(Stored items)
----------

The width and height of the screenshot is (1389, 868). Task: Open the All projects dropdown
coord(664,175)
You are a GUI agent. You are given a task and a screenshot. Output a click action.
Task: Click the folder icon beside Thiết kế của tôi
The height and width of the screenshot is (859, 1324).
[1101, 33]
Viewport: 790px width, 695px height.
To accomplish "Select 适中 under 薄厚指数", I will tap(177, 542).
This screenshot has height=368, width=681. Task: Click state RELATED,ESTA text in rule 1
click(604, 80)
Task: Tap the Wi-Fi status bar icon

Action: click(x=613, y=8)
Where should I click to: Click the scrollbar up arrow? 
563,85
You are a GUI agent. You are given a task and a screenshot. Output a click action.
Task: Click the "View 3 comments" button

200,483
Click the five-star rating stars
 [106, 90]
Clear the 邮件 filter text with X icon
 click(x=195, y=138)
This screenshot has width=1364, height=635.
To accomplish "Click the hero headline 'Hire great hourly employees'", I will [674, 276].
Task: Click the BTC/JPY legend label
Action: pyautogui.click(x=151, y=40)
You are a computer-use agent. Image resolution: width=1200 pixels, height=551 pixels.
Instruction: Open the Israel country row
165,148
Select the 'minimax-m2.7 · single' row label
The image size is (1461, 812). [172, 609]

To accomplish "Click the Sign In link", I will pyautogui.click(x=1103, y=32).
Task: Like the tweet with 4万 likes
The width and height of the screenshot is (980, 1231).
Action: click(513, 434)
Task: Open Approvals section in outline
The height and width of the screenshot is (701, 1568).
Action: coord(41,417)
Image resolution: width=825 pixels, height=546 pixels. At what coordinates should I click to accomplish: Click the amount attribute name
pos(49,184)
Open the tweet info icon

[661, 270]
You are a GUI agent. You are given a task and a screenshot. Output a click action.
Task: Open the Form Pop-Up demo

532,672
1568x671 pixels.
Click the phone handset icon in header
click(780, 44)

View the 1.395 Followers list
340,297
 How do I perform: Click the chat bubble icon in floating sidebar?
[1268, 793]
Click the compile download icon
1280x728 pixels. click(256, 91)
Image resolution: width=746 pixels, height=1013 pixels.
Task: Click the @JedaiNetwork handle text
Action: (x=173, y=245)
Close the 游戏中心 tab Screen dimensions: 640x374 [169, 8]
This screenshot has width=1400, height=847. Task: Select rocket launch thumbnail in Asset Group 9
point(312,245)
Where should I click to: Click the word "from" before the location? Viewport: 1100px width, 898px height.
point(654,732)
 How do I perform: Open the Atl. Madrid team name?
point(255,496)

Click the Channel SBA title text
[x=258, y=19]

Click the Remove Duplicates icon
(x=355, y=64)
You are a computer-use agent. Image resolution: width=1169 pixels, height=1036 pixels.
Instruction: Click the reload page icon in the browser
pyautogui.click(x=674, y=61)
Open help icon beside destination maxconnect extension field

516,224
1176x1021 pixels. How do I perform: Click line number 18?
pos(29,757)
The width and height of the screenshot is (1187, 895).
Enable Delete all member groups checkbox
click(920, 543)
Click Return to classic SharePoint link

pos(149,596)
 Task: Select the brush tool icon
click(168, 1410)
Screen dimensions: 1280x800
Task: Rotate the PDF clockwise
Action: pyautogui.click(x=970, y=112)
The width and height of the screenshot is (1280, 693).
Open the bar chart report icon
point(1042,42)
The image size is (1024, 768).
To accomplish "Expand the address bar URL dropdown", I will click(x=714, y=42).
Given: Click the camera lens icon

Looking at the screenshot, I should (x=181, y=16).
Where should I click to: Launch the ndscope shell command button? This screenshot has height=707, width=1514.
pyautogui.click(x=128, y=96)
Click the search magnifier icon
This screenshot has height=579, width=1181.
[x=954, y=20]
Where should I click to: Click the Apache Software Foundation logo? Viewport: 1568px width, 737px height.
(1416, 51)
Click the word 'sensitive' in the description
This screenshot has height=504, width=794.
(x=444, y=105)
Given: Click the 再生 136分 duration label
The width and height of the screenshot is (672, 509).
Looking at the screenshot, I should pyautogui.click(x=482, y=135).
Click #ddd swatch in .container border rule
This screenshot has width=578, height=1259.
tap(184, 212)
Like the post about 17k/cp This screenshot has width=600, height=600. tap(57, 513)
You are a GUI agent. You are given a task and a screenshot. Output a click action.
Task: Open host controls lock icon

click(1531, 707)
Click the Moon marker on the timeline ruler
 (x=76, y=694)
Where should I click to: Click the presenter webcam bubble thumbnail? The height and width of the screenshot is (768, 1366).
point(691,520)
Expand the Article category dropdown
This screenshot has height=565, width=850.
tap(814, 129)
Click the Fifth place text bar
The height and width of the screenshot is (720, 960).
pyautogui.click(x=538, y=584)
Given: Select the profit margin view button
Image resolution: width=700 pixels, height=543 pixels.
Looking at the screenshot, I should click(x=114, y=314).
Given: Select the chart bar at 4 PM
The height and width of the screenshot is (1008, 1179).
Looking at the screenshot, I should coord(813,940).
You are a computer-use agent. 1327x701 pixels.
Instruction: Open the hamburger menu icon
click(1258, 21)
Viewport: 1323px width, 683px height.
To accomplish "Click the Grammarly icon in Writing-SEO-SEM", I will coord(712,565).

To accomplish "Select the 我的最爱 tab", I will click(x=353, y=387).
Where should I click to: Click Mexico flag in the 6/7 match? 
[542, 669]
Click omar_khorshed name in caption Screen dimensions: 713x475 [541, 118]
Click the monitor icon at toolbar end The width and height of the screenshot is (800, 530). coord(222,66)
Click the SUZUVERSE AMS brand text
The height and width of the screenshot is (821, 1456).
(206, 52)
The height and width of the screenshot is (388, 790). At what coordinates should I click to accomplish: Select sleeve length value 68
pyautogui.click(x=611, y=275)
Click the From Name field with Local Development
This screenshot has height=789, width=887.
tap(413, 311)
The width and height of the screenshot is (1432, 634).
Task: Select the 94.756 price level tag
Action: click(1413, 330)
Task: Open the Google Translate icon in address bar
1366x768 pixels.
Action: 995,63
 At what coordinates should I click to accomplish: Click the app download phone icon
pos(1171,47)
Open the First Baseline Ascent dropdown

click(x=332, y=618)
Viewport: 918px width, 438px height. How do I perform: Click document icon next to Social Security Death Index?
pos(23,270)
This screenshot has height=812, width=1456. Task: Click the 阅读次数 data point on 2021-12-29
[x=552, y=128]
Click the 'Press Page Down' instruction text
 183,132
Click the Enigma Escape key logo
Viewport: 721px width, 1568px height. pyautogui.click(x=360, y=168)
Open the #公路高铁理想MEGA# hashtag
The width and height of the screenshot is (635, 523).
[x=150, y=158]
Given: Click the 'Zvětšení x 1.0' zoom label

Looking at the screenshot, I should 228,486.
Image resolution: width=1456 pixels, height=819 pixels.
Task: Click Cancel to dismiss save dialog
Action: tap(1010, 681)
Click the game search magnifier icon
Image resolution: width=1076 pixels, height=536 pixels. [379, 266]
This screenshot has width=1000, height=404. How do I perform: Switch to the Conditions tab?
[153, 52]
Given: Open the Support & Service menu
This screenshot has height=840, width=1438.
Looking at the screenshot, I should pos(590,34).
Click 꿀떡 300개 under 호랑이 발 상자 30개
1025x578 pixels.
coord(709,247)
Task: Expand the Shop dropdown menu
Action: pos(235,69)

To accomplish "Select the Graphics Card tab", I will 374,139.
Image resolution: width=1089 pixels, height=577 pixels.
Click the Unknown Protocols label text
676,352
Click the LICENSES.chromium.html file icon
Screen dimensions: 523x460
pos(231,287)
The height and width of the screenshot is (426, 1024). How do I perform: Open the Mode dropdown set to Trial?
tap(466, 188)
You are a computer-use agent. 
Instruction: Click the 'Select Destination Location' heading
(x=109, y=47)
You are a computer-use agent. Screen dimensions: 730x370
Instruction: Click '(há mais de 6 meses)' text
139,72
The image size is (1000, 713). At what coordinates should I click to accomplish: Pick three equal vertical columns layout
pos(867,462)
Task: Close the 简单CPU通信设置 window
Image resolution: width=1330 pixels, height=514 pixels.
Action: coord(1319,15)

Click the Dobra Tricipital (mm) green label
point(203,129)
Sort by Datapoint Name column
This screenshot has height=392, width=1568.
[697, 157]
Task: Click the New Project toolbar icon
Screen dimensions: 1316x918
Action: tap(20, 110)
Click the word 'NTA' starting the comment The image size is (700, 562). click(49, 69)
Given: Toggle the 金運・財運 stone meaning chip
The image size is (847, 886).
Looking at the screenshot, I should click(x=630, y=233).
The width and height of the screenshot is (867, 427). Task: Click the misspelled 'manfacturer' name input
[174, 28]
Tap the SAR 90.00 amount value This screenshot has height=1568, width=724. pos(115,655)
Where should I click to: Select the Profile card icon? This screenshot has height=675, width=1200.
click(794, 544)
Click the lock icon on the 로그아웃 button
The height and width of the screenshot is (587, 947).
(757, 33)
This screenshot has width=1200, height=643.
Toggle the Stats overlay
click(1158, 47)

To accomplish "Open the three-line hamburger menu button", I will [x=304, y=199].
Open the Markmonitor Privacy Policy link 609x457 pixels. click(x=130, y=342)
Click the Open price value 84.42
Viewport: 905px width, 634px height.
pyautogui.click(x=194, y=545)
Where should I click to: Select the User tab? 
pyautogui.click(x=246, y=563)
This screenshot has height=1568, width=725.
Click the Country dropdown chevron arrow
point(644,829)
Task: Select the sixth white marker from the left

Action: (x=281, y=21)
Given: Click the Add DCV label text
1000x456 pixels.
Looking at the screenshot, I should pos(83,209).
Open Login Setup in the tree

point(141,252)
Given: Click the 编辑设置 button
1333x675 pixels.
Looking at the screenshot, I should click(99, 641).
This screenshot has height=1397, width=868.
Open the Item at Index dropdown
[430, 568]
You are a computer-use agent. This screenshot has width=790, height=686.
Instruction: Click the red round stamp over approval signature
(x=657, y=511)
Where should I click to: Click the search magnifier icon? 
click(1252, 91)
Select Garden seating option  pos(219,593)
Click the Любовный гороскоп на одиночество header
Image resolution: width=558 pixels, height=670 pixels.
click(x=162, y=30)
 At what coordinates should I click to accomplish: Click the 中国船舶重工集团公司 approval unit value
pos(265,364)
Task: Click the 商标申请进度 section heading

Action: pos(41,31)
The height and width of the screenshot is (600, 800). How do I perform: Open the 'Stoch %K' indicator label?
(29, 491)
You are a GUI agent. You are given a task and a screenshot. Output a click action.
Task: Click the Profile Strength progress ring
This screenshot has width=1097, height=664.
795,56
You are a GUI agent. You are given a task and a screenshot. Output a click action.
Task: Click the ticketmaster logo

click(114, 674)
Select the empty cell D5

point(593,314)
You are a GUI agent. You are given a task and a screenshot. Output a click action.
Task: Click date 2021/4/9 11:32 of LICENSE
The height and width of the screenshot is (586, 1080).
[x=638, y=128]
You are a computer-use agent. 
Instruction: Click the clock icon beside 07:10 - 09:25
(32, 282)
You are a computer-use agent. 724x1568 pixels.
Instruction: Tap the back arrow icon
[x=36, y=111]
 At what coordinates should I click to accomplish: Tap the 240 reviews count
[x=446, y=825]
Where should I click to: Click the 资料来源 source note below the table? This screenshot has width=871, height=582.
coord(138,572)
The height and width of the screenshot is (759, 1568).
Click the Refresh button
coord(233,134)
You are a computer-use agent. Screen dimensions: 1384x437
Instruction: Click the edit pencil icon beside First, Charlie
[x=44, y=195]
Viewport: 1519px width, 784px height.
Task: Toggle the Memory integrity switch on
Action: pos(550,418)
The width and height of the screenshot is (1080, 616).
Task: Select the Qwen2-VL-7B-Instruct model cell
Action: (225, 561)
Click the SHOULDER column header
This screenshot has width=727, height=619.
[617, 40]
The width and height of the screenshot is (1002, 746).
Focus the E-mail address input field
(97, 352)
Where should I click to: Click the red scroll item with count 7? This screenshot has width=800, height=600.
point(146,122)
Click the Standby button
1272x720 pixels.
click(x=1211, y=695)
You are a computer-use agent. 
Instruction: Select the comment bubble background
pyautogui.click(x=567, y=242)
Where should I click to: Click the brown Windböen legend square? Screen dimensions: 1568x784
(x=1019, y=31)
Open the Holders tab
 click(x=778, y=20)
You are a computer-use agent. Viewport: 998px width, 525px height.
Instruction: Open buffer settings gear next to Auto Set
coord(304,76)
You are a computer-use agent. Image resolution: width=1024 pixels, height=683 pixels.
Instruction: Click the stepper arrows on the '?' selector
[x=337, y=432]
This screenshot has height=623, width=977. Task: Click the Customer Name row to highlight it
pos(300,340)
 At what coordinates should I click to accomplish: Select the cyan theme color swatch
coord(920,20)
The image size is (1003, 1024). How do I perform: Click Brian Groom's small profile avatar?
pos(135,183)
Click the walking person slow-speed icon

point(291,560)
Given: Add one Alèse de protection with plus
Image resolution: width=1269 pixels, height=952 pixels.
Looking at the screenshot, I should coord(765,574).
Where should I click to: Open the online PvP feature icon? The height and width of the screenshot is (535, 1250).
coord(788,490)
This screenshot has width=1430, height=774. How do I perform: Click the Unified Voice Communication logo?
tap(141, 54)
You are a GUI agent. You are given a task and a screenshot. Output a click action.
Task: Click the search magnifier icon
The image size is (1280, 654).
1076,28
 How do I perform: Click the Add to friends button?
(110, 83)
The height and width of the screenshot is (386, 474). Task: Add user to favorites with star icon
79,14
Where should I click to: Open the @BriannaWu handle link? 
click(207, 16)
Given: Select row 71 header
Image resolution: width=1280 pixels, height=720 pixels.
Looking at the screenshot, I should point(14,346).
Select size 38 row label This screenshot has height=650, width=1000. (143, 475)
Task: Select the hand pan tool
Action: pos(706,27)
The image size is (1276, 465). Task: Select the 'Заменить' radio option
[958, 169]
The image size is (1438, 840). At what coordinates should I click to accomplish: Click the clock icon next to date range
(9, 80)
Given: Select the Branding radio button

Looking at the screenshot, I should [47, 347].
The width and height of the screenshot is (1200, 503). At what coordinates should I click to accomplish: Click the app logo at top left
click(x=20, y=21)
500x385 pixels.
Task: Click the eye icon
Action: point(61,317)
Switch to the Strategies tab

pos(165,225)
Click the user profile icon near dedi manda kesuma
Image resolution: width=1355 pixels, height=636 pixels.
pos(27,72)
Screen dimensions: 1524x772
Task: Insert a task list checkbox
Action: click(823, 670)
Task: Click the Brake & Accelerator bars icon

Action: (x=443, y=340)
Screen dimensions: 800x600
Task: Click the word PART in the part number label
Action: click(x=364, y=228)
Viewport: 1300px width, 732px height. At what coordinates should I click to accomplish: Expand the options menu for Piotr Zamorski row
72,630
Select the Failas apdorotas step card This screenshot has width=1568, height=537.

----------

### [What you need to do]
Nothing but a number is wanted: how many lines in the records above include "Close".

### [Expected answer]
2